A Freshwater Aquarium for the Smaller Home

Space limitation is hardly an issue when it comes to considering ownership of a freshwater aquarium. Mini aquariums are on the rise in popularity due to their small size and their relatively small monetary outlay. (Read: way cheaper than that tank you see at your dentist’s office!) As always, do weigh the pros and cons before running out and buying anything.

The advantages of keeping a small aquarium are many. Obviously the convenience of the size is number one. Aquariums are something you can enjoy in a small apartment or a college dormitory. Most landlords will not even count small aquariums as pets! The miniature aquariums tend to be lower maintenance. Since less fish can be kept in a smaller tank, less waste is produced. When you do have to tidy up your aquarium, it will be much easier than cleaning a 20-gallon tank.

Hold on to your seat-nothing is so easy! There are disadvantages to having a smaller tank as well. Less waste might be produced, but you will still have to clean the tank and change water often. Because there is less space the waste will accumulate more quickly than in a regular-sized tank. Additionally in a small tank, problems tend to occur faster. Water temperature and chemistry can change in a matter of hours. Guard your scaly friends against swift and dangerous changes by monitoring the aquarium frequently. A final disadvantage is that you can not keep many fish in a small aquarium. In their natural environment fish have tons of space in which to swim and frolic, plants to hide in, and bounties of food. You can not provide much space in a small aquarium. Less fish equals less fun!

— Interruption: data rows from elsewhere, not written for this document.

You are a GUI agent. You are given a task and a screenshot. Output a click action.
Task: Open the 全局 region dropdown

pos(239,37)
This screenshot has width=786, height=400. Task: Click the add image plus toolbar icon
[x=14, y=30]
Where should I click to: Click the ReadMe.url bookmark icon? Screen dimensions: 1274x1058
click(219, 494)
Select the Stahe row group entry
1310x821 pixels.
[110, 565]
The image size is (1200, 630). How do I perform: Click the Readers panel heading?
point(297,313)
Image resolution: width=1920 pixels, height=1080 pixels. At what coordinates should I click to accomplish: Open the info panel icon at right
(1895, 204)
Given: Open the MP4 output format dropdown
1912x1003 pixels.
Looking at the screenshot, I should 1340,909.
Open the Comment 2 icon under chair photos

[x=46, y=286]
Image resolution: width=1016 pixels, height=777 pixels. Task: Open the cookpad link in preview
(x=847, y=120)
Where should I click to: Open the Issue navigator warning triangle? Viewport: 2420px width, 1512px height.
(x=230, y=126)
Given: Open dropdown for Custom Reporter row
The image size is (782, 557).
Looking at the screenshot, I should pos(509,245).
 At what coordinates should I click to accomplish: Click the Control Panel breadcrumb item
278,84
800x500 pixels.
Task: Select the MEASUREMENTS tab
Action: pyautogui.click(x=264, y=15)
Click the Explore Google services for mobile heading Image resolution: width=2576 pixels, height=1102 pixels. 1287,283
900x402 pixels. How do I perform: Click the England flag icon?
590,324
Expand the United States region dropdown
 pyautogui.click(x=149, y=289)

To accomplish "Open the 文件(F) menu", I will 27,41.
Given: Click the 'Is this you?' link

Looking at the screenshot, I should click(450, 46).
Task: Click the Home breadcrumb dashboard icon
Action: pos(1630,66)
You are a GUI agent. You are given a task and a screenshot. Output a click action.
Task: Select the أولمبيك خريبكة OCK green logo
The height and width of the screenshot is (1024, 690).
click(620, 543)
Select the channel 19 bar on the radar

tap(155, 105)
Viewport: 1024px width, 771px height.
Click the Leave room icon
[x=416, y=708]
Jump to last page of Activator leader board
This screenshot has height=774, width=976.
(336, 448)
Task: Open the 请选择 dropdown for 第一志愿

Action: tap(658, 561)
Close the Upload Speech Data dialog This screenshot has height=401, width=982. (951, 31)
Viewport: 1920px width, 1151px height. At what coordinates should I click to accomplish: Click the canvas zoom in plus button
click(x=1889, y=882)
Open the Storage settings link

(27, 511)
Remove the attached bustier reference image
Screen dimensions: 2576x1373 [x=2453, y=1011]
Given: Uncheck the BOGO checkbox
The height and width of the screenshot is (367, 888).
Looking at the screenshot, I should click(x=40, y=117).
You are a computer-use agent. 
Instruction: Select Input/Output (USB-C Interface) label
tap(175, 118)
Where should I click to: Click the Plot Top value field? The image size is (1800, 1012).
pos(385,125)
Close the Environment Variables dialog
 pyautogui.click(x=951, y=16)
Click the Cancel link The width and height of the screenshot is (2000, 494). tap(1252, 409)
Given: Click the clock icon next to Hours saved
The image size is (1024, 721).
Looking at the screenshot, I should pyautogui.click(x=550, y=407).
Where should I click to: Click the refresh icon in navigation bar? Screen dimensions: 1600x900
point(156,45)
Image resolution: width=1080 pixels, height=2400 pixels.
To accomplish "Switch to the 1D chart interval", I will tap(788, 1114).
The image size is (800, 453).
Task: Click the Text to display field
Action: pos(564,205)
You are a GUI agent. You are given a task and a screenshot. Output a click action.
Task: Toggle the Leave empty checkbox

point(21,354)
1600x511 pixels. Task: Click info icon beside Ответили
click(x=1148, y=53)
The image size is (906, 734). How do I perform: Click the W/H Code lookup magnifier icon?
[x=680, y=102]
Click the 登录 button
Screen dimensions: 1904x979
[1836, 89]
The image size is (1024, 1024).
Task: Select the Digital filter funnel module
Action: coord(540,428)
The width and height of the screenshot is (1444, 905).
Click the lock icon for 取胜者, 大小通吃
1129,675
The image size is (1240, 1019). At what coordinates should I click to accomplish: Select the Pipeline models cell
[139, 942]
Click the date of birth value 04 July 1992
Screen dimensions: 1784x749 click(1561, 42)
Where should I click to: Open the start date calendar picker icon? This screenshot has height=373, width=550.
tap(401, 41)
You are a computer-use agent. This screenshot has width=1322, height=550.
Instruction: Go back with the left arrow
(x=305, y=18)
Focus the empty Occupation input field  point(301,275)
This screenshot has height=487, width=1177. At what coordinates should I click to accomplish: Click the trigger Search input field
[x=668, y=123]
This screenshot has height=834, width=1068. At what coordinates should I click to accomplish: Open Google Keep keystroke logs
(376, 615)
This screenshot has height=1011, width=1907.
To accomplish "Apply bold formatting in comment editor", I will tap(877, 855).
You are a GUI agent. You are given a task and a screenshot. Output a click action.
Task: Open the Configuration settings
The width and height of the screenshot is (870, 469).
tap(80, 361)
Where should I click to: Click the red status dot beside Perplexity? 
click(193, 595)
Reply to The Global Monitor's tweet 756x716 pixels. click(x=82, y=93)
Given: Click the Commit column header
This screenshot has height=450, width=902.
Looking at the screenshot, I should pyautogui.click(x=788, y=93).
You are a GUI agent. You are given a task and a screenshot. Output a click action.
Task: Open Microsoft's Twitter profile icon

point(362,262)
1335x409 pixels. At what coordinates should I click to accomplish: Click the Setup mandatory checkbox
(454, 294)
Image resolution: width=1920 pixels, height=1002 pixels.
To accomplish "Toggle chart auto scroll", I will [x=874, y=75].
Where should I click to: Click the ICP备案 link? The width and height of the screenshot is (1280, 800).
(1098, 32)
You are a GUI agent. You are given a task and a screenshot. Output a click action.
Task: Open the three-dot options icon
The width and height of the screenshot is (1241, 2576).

Still, even with all the disadvantages, having a fish or two in a small aquarium is still worth it -and if you are smart about it, easier to keep. There are just a handful of things to keep in mind when shopping for a teensy tiny aquarium.

In terms of size, you really should not shoot for smaller than two gallons. Many people have puny tanks for Bettas that could fit in a shoe. They work, but chances are those Bettas do not reach their full potential in terms of beauty. Buy a two-gallon bowl or tank at the minimum. Next, it does not matter how often you plan on changing the water for your one or two fish, you need a filter. It really is a necessity for any aquarium. Clean water equals healthy fish equals gorgeous aquarium. You may need a heater for more tropical fish. Also, stay away from mini aquariums that are sold as “closed” or “no-maintenance” aquariums. Examples of these are “Betta-Dome,” “Do-Little,” and “Omnarium.” There is no such thing as a no-maintenance tank. These are dangerous environments for fish and they will die quickly.

Aquarium veterans recommend a handful of fish that are perfect for smaller aquariums. One is the Bloodfin Tetra. Bloodfins are tolerant of colder water temperatures and best if kept in a school. Guppies are another popular vote for tiny tanks due to their smallness and tolerance for colder temperatures. Platy are adaptable and attractive. White Clouds and Zebra Danios are great due to their hardiness and ability to live in colder water. If you get fish that are adaptable to most living conditions and do not require a heater, all should go well.

Just like larger freshwater aquariums, their smaller cousins still require some knowledge of fish species and general maintenance issues. Small or large, if you invest the time in learning about freshwater aquariums, you will certainly reap the benefits.